» THE TASK
Give back, word for word, the lines in the listing below from the one holding "Click the name column header" down to the one holding "Task: Click the Policies shield icon", both ends included.

» INPUT
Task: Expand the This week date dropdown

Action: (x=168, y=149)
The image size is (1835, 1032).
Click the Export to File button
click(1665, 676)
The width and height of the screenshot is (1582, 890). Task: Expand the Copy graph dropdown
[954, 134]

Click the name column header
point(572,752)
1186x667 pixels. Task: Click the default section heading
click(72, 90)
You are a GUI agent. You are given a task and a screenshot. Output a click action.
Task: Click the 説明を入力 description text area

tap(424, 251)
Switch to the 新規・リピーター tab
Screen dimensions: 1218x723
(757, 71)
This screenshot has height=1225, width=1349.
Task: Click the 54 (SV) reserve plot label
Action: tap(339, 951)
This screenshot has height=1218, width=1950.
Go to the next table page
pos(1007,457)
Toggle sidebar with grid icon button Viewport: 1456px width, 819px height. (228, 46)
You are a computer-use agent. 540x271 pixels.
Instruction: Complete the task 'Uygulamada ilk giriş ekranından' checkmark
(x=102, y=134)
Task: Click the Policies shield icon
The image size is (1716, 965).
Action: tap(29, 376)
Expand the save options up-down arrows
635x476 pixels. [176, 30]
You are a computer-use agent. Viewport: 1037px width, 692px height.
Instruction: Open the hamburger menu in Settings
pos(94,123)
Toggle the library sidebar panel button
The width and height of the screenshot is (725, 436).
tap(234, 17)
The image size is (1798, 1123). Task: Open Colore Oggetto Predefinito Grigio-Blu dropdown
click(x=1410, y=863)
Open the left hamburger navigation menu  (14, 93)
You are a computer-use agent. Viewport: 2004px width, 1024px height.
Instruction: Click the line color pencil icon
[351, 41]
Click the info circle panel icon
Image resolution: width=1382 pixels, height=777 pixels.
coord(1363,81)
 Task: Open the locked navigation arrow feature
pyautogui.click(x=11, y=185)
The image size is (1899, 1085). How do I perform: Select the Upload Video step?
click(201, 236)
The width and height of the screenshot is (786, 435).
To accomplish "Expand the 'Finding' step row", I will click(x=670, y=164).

» SOLUTION TO THE PROBLEM
Click the name column header
point(572,752)
1186x667 pixels. Task: Click the default section heading
click(72, 90)
You are a GUI agent. You are given a task and a screenshot. Output a click action.
Task: Click the 説明を入力 description text area

tap(424, 251)
Switch to the 新規・リピーター tab
Screen dimensions: 1218x723
(757, 71)
This screenshot has height=1225, width=1349.
Task: Click the 54 (SV) reserve plot label
Action: tap(339, 951)
This screenshot has height=1218, width=1950.
Go to the next table page
pos(1007,457)
Toggle sidebar with grid icon button Viewport: 1456px width, 819px height. (228, 46)
You are a computer-use agent. 540x271 pixels.
Instruction: Complete the task 'Uygulamada ilk giriş ekranından' checkmark
(x=102, y=134)
Task: Click the Policies shield icon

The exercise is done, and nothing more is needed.